* WHAT YOU ARE ASKED TO DO: Could you please reproduce every record below exactly, leaving out the pictures?

Start of RAW DATA

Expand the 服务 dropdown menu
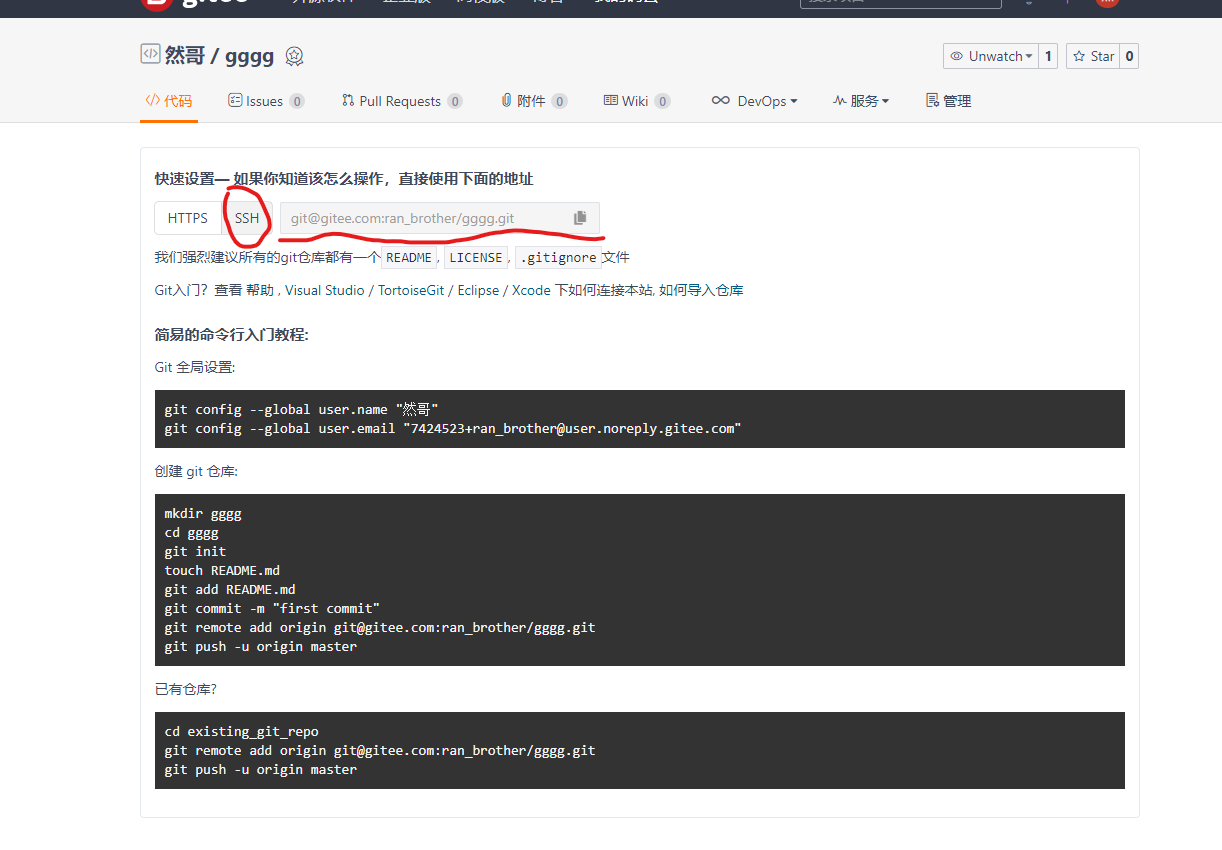This screenshot has width=1222, height=850. click(860, 101)
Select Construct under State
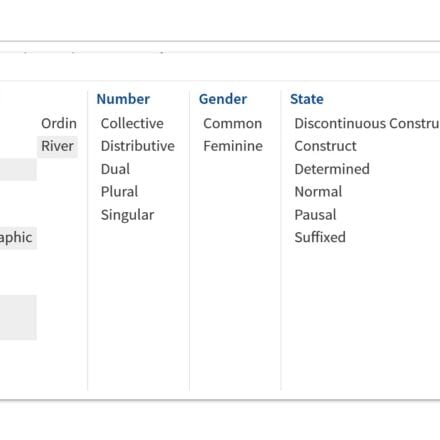This screenshot has height=440, width=440. coord(325,146)
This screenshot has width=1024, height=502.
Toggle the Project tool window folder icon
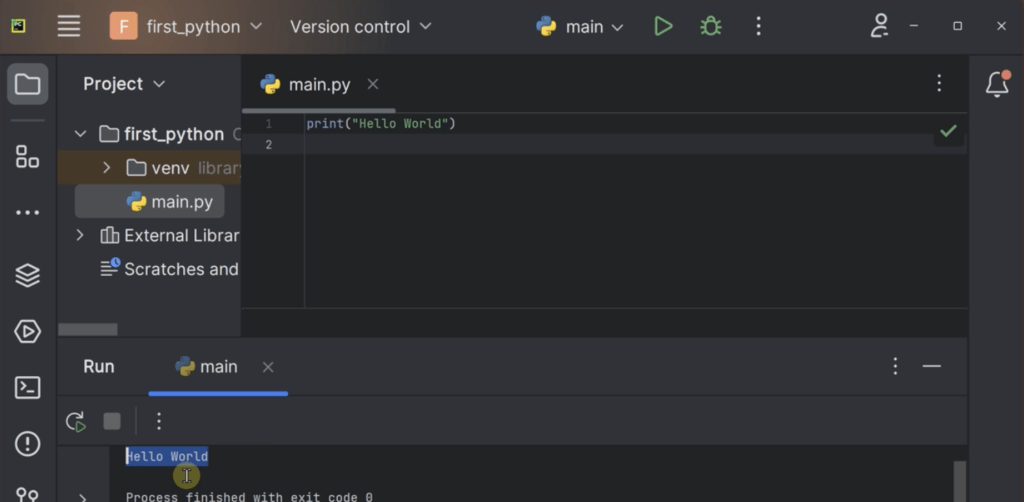pos(28,85)
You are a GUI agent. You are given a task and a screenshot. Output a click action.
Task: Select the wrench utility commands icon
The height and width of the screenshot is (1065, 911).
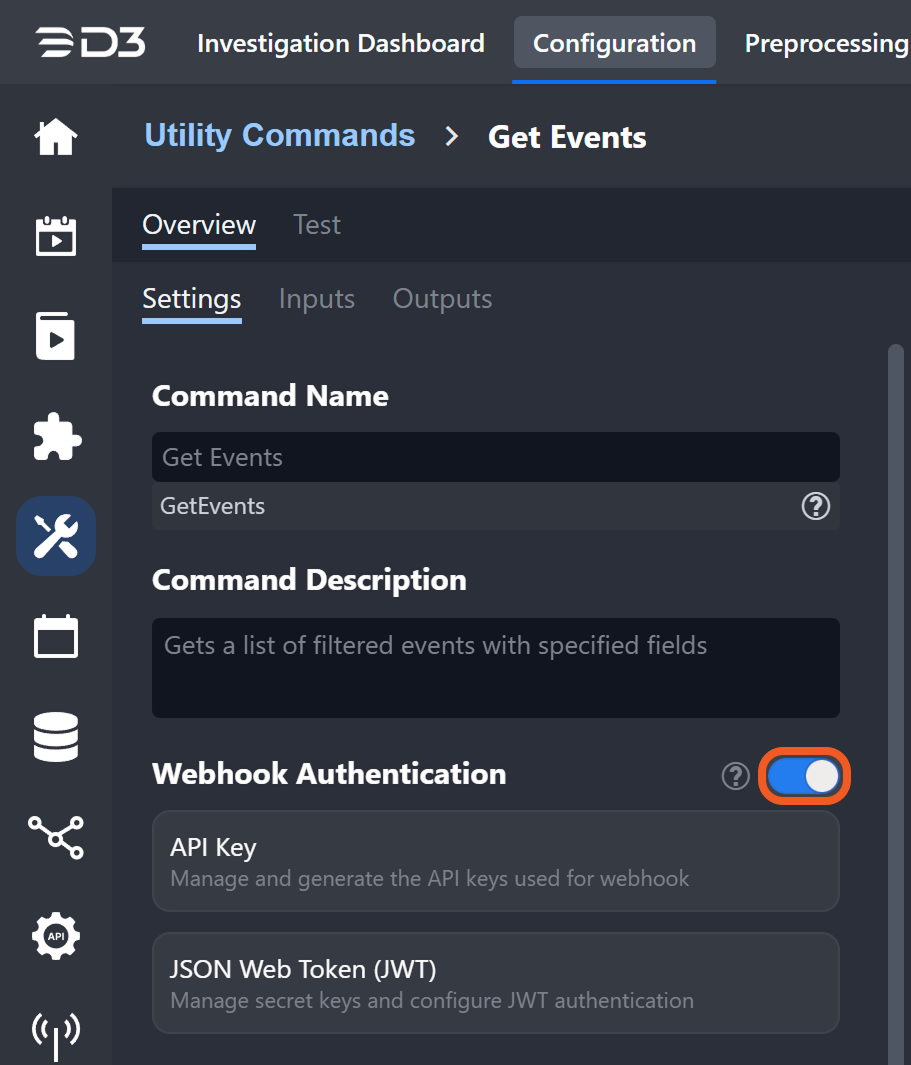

End of RAW DATA

* RESULT FOR THIS EXERCISE:
Expand the 服务 dropdown menu
This screenshot has width=1222, height=850. click(860, 101)
Select Construct under State
This screenshot has height=440, width=440. coord(325,146)
This screenshot has width=1024, height=502.
Toggle the Project tool window folder icon
pos(28,85)
You are a GUI agent. You are given a task and a screenshot. Output a click action.
Task: Select the wrench utility commands icon
The height and width of the screenshot is (1065, 911).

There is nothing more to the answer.